◆ TASK INSTRUCTIONS ◆
Rewrite the stretch from the line containing "The width and height of the screenshot is (1920, 1080)." through the last line, requests included, and increase every coordinate in the answers by 92.

[Word and item position lines]
__________
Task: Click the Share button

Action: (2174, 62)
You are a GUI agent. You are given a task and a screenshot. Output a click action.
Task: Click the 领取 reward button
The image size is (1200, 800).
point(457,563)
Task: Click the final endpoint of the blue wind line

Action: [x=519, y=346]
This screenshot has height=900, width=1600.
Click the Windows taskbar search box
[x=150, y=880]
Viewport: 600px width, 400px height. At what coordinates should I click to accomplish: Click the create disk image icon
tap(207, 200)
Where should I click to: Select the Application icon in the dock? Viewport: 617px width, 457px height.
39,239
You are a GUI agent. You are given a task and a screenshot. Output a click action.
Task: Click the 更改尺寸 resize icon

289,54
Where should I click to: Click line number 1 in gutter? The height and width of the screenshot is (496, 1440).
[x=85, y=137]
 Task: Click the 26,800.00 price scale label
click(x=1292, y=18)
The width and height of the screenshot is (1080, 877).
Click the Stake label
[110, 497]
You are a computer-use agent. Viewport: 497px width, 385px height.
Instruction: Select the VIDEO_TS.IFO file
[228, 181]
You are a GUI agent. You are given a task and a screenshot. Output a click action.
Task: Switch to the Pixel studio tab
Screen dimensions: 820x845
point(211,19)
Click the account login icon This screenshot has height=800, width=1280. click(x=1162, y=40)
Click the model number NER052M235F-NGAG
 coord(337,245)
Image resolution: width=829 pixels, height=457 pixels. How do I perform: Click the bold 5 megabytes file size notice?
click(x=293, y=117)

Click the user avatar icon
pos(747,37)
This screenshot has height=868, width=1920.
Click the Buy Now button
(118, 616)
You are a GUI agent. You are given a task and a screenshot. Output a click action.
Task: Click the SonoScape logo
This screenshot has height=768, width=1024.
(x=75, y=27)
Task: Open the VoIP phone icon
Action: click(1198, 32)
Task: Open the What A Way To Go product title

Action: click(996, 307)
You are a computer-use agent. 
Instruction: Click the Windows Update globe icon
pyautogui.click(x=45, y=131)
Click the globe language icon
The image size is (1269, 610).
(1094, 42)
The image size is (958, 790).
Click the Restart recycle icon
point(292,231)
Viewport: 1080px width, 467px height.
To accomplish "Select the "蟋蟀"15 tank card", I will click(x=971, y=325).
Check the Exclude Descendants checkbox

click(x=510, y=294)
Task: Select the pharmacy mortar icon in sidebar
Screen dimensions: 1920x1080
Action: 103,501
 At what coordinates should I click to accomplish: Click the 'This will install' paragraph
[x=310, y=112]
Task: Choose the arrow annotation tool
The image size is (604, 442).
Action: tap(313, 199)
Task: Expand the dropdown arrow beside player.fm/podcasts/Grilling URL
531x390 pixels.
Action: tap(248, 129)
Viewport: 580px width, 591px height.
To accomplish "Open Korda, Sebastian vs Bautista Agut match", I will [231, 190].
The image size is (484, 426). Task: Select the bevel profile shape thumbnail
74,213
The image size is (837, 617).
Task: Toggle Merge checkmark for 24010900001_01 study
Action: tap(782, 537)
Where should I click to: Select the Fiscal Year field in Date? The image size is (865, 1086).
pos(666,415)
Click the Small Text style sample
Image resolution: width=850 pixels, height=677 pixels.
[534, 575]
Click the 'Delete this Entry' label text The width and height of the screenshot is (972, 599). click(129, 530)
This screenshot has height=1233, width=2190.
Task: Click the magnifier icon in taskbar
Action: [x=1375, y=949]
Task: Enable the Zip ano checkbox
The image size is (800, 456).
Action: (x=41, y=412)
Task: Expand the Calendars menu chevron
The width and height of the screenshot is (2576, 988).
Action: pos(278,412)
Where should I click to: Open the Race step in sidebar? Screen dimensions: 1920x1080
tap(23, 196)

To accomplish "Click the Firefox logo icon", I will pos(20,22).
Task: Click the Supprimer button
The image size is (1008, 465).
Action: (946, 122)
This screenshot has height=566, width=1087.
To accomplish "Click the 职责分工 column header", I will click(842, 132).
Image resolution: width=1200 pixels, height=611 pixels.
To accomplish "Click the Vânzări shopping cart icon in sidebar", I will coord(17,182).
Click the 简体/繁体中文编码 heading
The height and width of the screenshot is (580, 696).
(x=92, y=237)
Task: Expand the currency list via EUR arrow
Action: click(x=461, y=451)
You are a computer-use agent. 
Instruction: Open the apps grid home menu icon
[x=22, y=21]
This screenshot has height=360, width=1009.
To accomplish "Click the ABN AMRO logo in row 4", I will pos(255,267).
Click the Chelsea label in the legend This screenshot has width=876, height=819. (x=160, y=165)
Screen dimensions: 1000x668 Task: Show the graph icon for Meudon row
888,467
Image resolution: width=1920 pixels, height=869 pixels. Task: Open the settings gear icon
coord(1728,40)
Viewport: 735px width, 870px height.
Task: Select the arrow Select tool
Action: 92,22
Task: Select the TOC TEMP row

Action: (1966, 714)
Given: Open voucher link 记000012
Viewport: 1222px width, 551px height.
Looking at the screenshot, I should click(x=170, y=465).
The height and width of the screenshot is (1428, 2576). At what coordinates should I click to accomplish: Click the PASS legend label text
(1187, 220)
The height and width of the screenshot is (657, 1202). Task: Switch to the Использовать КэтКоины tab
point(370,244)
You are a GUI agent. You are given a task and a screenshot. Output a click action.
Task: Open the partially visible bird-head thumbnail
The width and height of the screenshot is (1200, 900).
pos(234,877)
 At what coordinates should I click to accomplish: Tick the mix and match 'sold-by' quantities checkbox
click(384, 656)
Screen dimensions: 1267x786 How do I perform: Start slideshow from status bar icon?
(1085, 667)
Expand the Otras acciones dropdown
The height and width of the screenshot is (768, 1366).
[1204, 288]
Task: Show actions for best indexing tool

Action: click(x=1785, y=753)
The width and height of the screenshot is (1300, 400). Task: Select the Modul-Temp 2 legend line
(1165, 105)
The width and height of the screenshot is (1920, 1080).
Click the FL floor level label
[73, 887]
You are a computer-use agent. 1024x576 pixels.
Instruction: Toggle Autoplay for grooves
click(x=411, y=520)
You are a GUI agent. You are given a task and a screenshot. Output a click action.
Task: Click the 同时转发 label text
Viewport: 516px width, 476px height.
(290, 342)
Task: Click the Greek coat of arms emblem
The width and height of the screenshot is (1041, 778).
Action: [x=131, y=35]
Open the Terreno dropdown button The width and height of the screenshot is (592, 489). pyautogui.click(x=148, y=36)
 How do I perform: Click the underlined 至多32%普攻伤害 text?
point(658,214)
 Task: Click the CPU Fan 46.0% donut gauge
__________
◆ SOLUTION TO THE EXERCISE ◆
The width and height of the screenshot is (1920, 1080).
Click the FL floor level label
[165, 979]
You are a computer-use agent. 1024x576 pixels.
Instruction: Toggle Autoplay for grooves
click(x=503, y=612)
You are a GUI agent. You are given a task and a screenshot. Output a click action.
Task: Click the 同时转发 label text
Viewport: 516px width, 476px height.
(382, 434)
Task: Click the Greek coat of arms emblem
The width and height of the screenshot is (1041, 778).
Action: [x=223, y=127]
Open the Terreno dropdown button The width and height of the screenshot is (592, 489). pyautogui.click(x=240, y=128)
 How do I perform: Click the underlined 至多32%普攻伤害 text?
point(750,306)
 Task: Click the CPU Fan 46.0% donut gauge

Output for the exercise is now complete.